Debut wins Orange Prize
Cambridge resident Madeline Miller has won the 2012 Orange Prize for Fiction for her debut novel, “The Song of Achilles” (Ecco), a retelling of Homer’s “Iliad.”
In announcing the prize, Joanna Trollope, chairwoman of the judges, said, “This is a more than worthy winner — original, passionate, inventive and uplifting. Homer would be proud of her.” Selecting a winner this year was particularly difficult because the six books on the shortlist were so strong, she said. They included “State of Wonder” by Ann Patchett, “Foreign Bodies” by Cynthia Ozick, and “The Forgotten Waltz” by Anne Enright.
The Orange Prize is awarded to the best novel of the year written in English by a woman. Miller, who has taught Latin, the classics, and Shakespeare at the high school level, spent 10 years on her novel.
■ “Heading Out to Wonderful”by Robert Goolrick (Algonquin)
■ “Skeleton Box” by Bryan Gruley (Touchstone)

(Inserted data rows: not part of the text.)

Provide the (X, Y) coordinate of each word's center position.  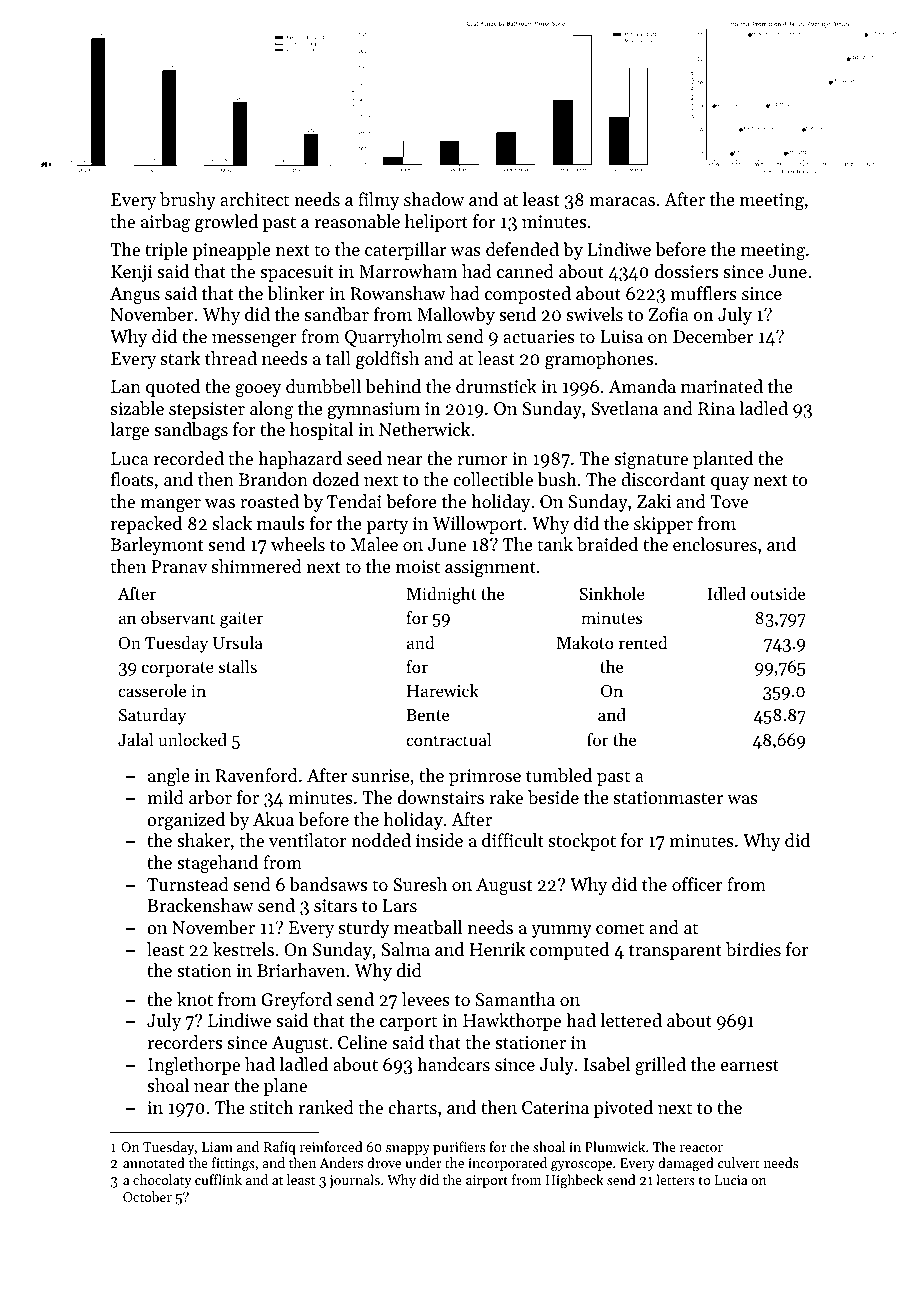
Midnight (441, 595)
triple (166, 251)
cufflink (218, 1179)
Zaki (654, 501)
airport (487, 1181)
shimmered (257, 566)
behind (393, 386)
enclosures (715, 544)
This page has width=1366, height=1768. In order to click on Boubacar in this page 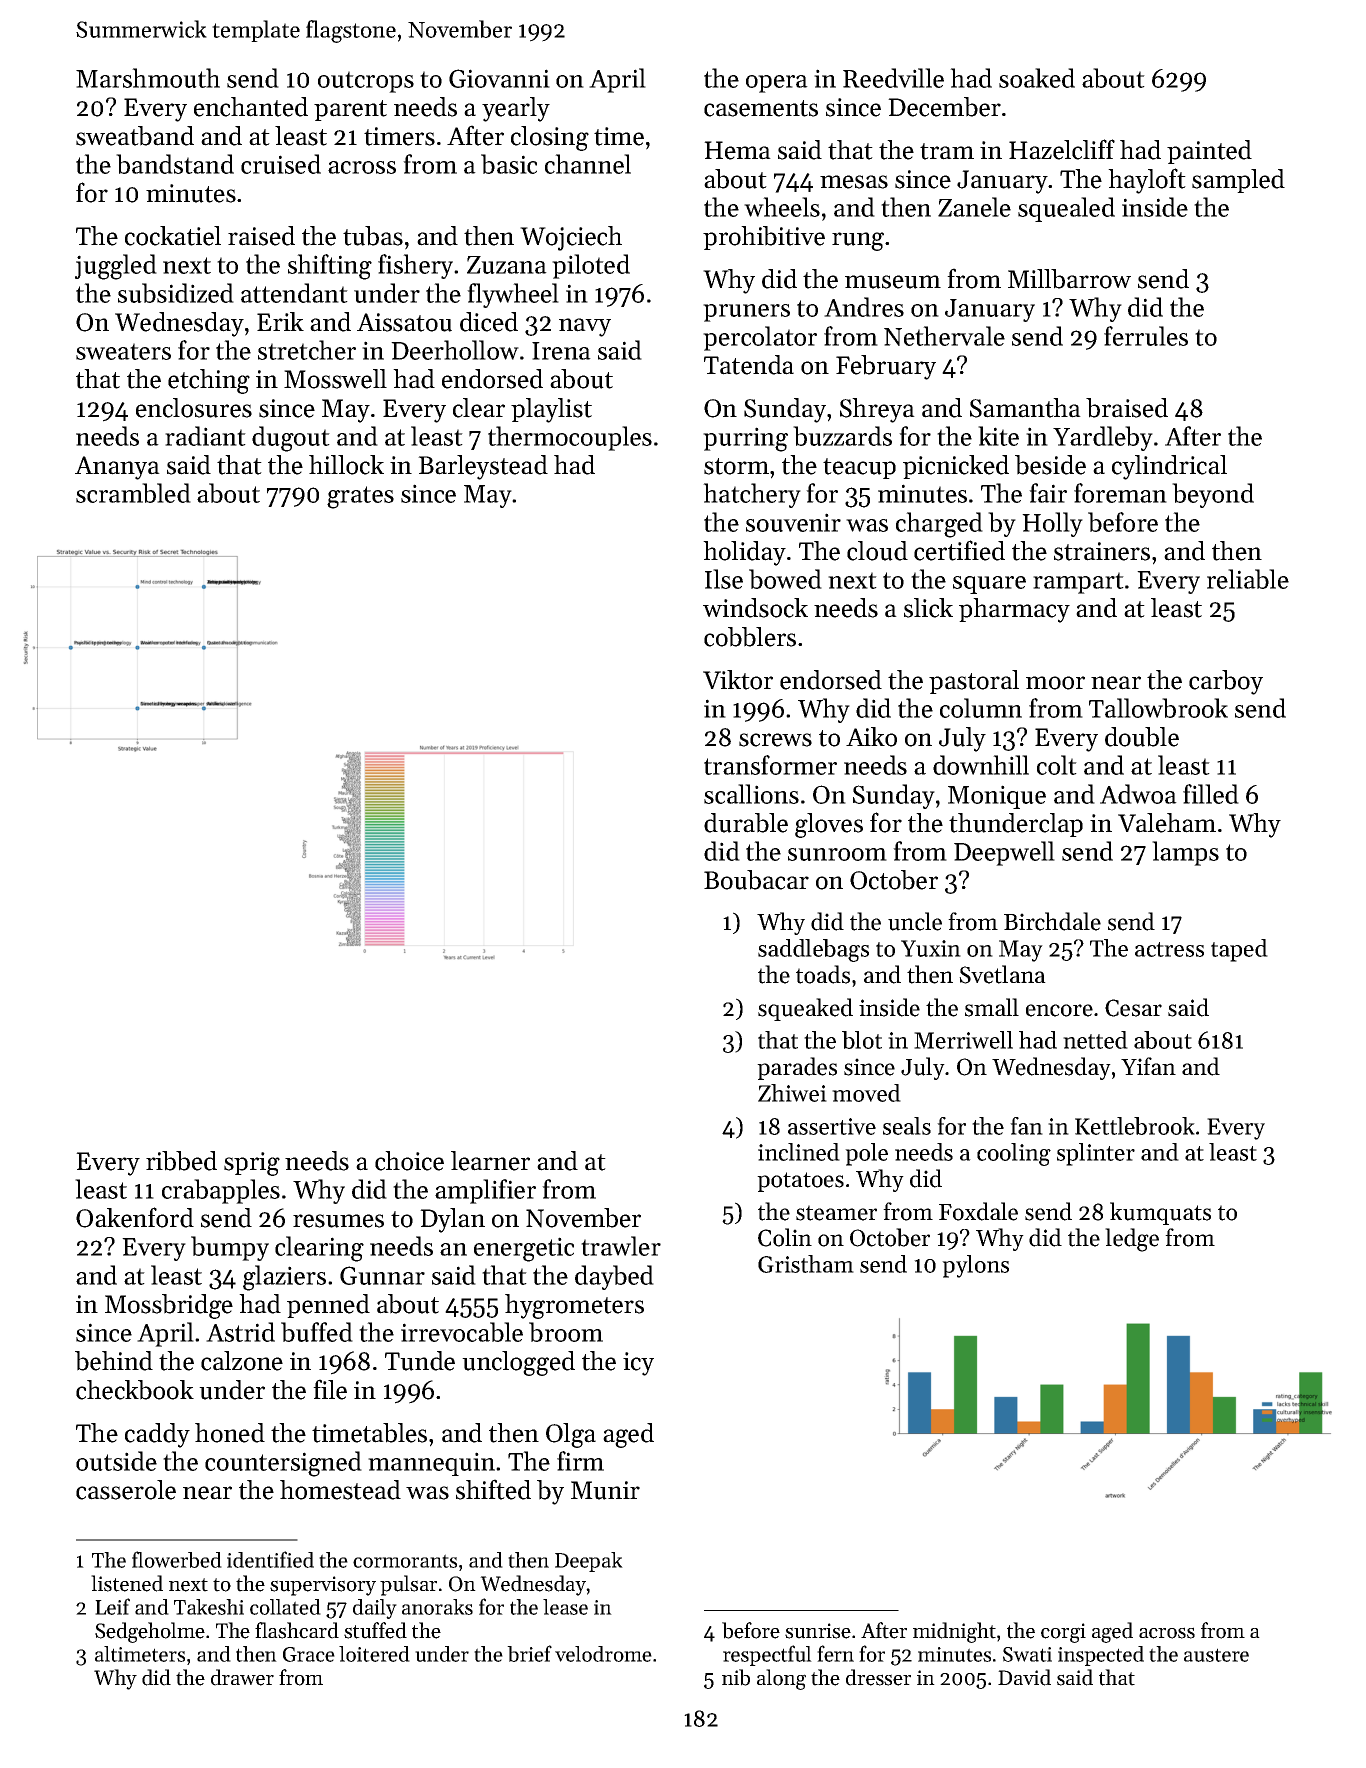, I will do `click(756, 880)`.
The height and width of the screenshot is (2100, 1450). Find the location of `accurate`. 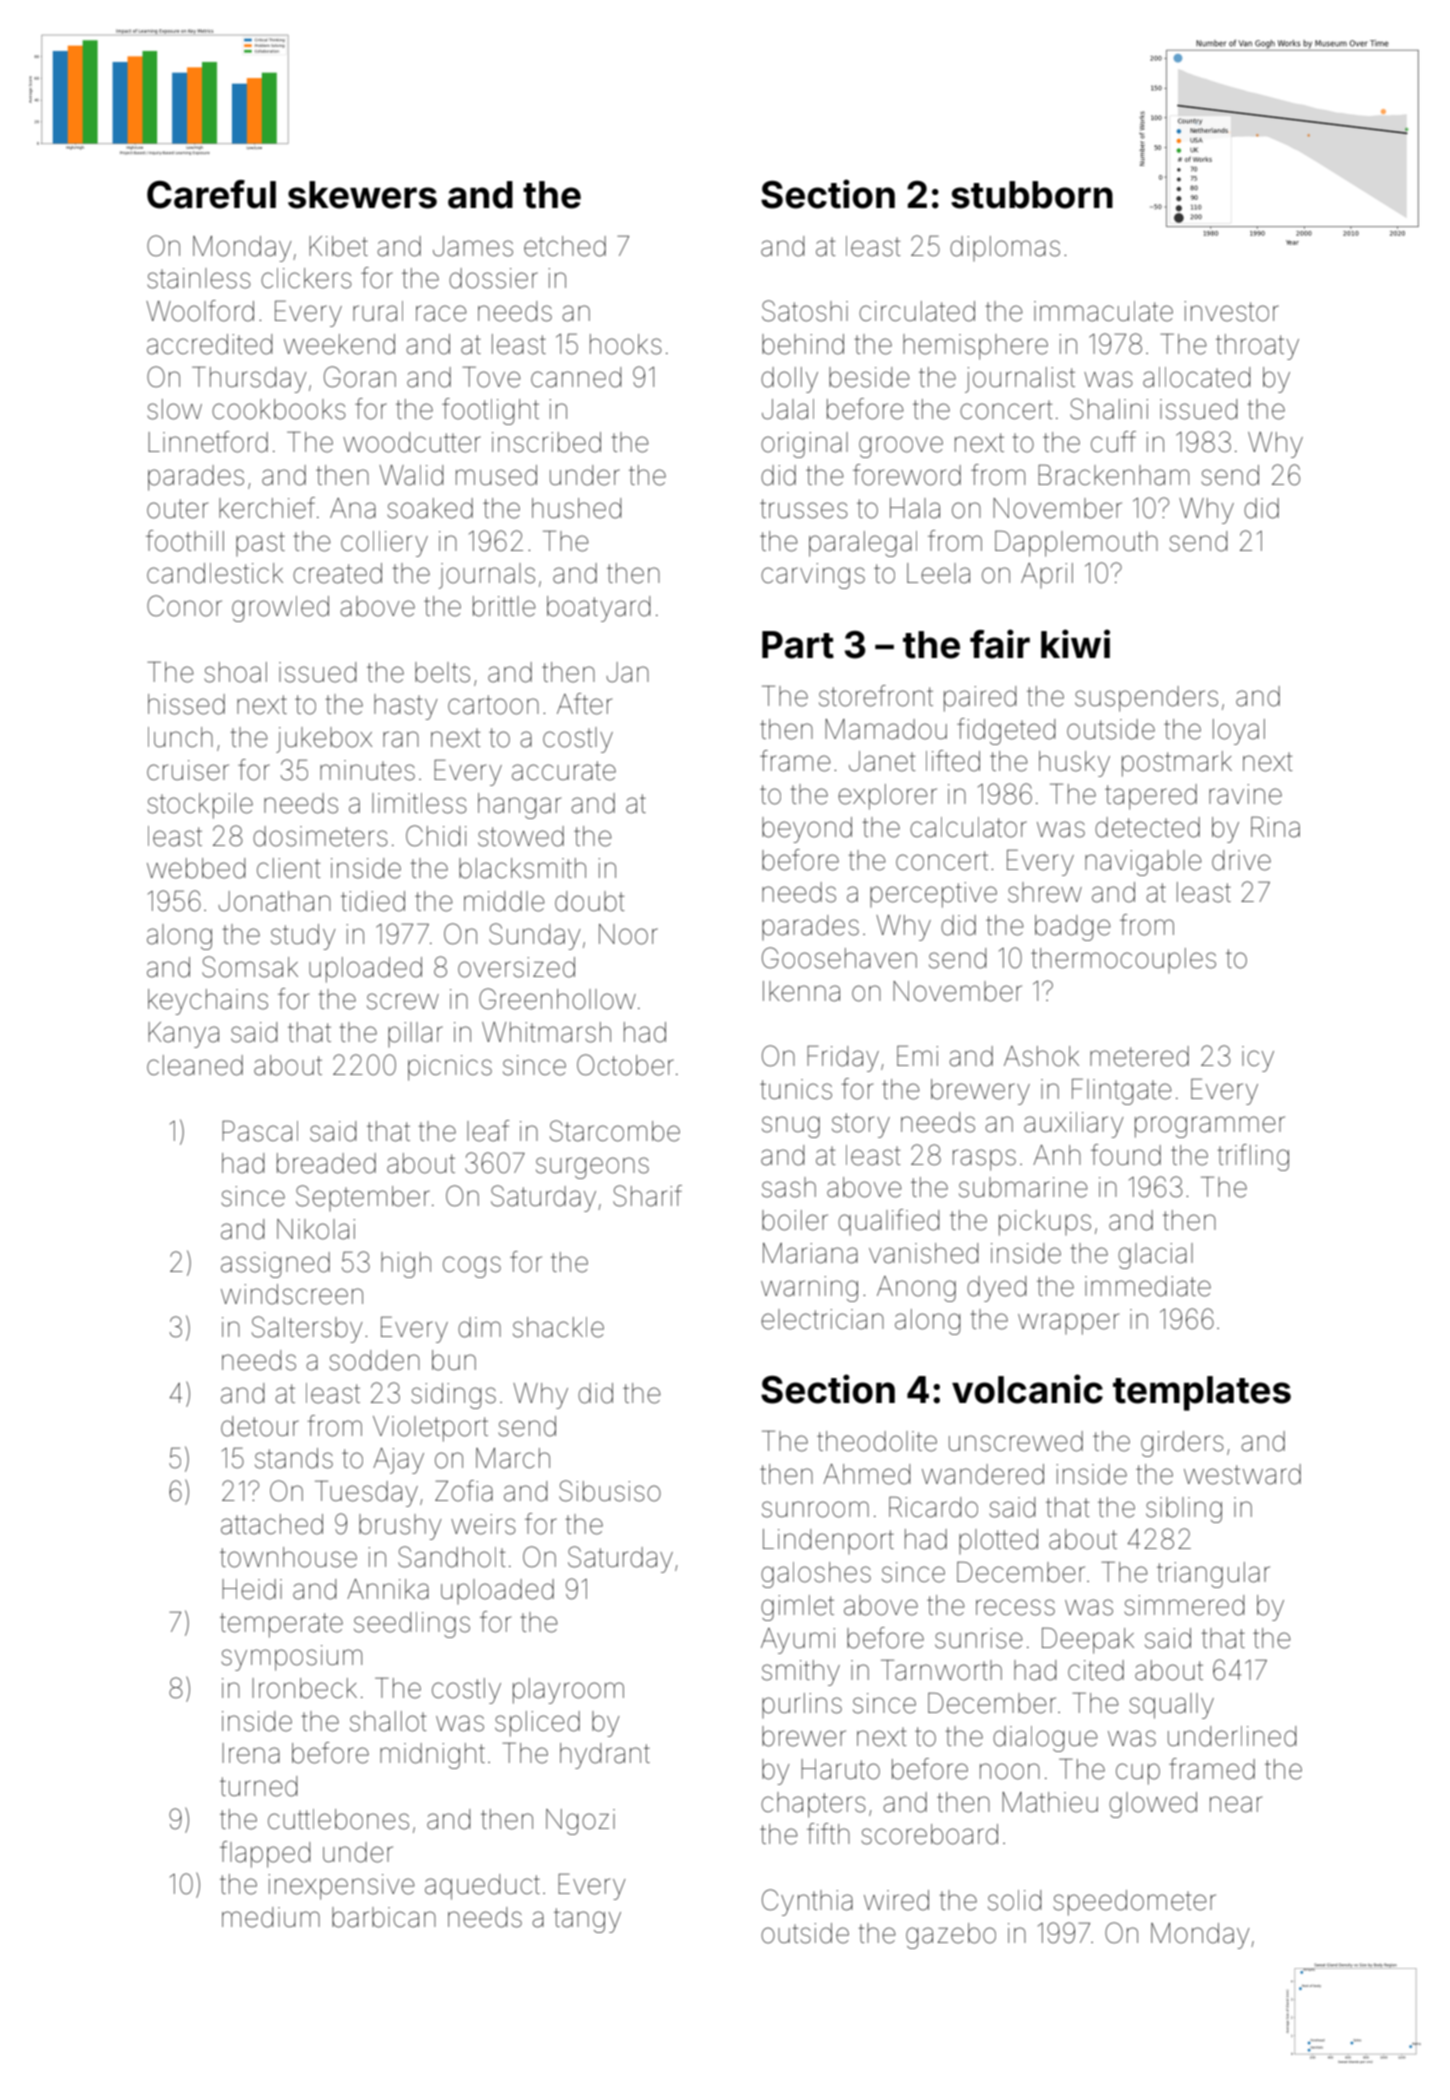

accurate is located at coordinates (564, 771).
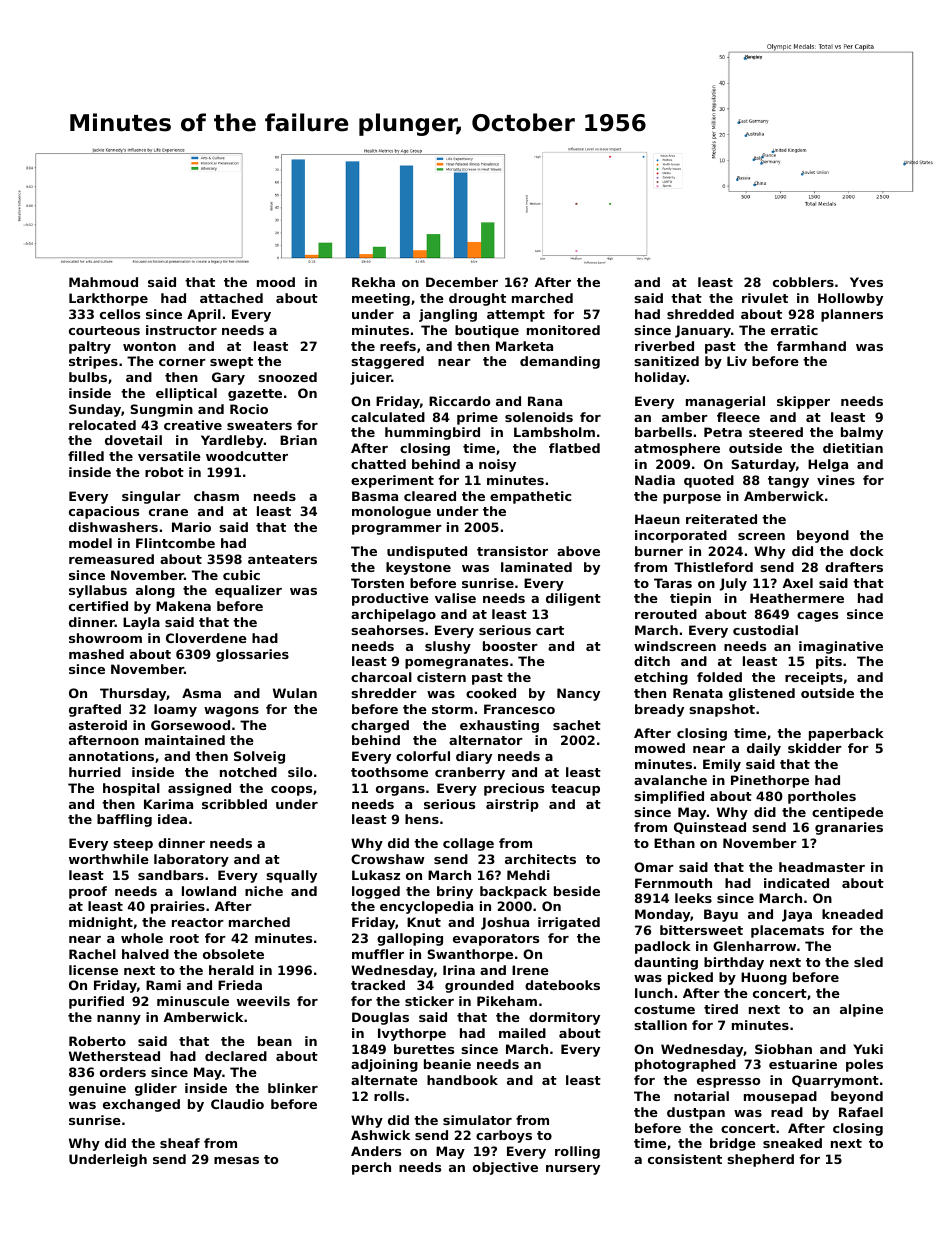 The width and height of the document is (952, 1233). Describe the element at coordinates (191, 860) in the document. I see `laboratory` at that location.
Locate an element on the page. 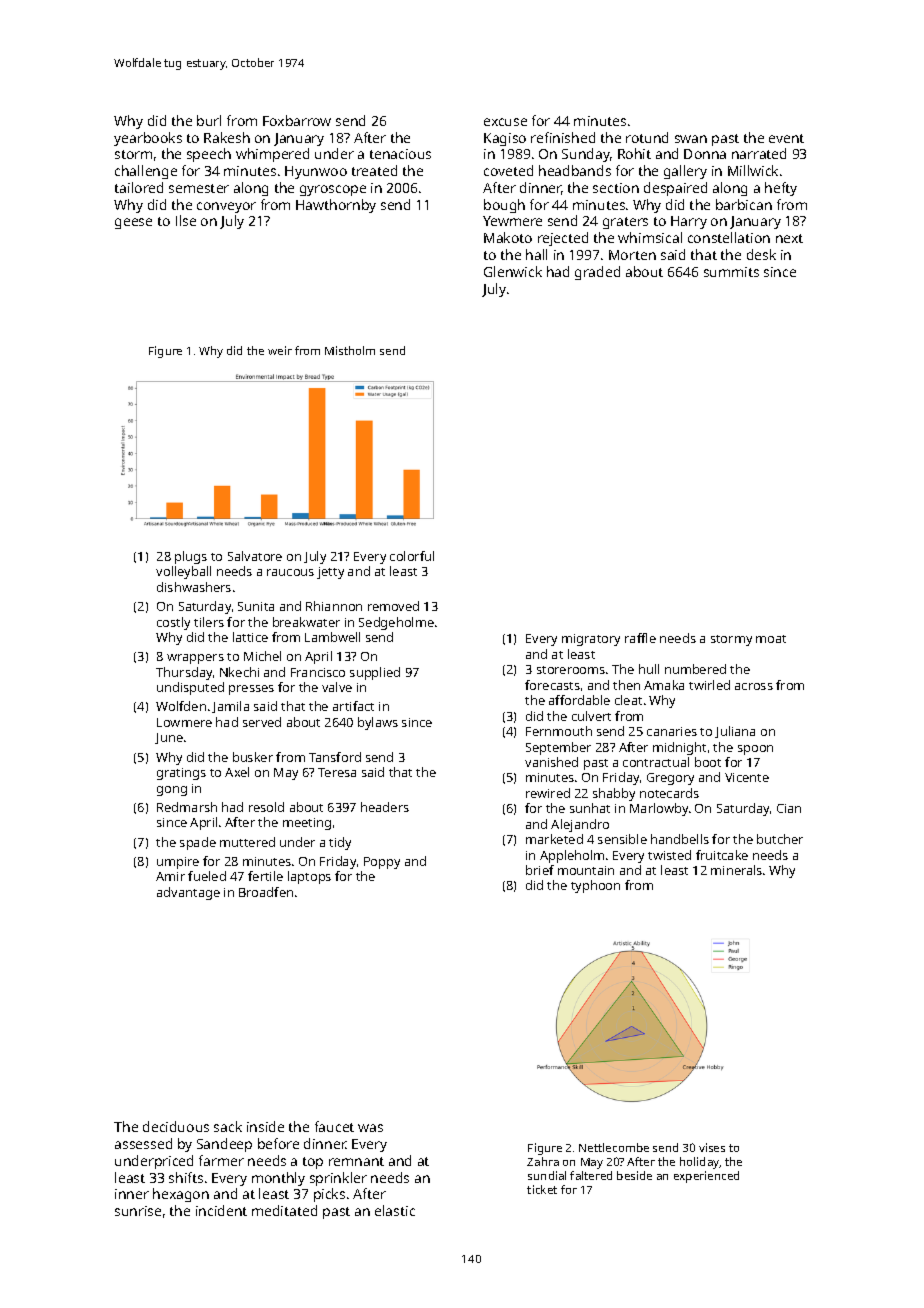 The image size is (924, 1308). wrappers is located at coordinates (195, 659).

■ “The Happiest Baby Guide to Great Sleep” by Dr. Harvey Karp (Morrow)
Pick of the week
Claire Benedict of Bear Pond Books in Montpelier, Vt., recommends “Seating Arrangements” by Maggie Shipstead (Knopf): “This is the kind of character-driven, thoroughly enjoyable read I love. It easily compares to the family drama in J. Courtney Sullivan’s ‘Maine’ and the humor in Richard Russo’s ‘That Old Cape Magic.’ Just add lots of gin and tonics, men in pants with whales on them, and characters with names like Biddy, Fee, and Oatsie, and you’ve got this irresistible novel.”